Similarly, we hope that the Archives of Nigerian Left project as a whole offers a wellspring of inspiration for younger Nigerians and Africans to think about and learn from our shared struggles under global capitalism.

Our work at The Archives of Nigerian Left project also includes developing a website to serve as a central hub for these archives as well as organising workshops and conducting research to publicise knowledge about the archives and Nigeria’s heritage of left radicalism. We have previously funded journalists to engage with the project and now we would like to cultivate academic research around the archives.

As such, we invite researchers working in the social sciences and humanities to submit proposals for a peer-reviewed research paper that uses archival research in our collections to produce new narratives. We are especially interested in political theory, historical, historiographical, and sociological work that explores radical movements during military regimes between 1967 and 1999. Cross-cutting areas of emphasis may include Northern Nigeria, women’s contributions, guerrilla movements, discourse in popular media, and the intellectual thought of individuals and collectives.

Two selected scholars will receive €500 Euros (paid out in the Naira equivalent) to conduct their research and develop their proposals into peer-reviewed journal articles. Emerging scholars (including current graduate students at MA- or PhD-level), recent PhD graduates, early career academics and independent researchers are especially encouraged to apply.

Dates to remember:

  • Deadline for proposal submission: 10 May, 2024
  • Successful applicants will be contacted by: 15 May, 2024
  • Deadline for final paper submission: 12 July, 2024

What to submit:

– A research proposal (1000 – 1500 words) that presents your research aim and questions, a literature review that shows how your research project contributes to the state of knowledge in your field, methodology (including your conceptual framework and what archives and what sections or material will you be looking at) and preliminary schedule.

– CV (one to two pages)

– 100-word bio (to be included in the body of your email)

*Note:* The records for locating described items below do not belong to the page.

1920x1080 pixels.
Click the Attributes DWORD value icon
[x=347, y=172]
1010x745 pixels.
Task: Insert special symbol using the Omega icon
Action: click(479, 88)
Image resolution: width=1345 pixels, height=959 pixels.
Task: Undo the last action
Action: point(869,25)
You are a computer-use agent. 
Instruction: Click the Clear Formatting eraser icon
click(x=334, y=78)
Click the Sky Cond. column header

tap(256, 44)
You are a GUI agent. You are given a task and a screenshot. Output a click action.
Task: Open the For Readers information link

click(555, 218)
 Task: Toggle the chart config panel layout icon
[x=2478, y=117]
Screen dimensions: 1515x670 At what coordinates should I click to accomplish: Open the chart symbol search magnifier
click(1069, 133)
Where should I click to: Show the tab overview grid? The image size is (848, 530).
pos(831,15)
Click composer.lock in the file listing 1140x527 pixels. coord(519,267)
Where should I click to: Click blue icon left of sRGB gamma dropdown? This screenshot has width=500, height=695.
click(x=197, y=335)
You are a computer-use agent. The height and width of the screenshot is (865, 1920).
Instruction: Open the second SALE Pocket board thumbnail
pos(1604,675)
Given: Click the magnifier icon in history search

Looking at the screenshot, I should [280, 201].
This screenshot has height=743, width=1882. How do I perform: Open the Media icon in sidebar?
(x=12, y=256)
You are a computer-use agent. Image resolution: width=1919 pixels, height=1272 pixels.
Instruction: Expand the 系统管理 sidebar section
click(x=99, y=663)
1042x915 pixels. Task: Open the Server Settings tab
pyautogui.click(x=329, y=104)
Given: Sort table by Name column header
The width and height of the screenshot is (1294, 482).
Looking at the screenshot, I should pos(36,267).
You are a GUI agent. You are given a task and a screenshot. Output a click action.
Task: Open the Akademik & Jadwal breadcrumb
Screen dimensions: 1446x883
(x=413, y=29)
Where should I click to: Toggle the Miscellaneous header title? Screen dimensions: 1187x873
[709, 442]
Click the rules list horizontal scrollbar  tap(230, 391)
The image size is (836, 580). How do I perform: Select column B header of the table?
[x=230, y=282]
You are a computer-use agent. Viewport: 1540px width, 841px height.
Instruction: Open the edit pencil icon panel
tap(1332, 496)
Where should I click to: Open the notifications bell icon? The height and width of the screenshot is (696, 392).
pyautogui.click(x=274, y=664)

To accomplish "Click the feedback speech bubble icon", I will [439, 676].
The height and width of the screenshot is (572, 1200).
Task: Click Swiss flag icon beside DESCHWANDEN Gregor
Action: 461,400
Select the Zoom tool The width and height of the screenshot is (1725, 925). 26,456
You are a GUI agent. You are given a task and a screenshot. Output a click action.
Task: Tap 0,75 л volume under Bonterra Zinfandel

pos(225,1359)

Completed applications (or follow up questions), specifying the name of the grant in the subject line, should be emailed to cddabv@cddwestafrica.org cc: shusaini@cddwestafrica.org 

Immaculata Abba is a freelance photographer, writer and scholar based in Abuja and Enugu, Nigeria. Sa’eed Husaini is research fellow at the Center for Democracy and Development in Abuja, Nigeria, and a regional editor for Africa Is a Country.

Featured Photograph: Protesters at the end SARS protest in Lagos, Nigeria (13 October 2020).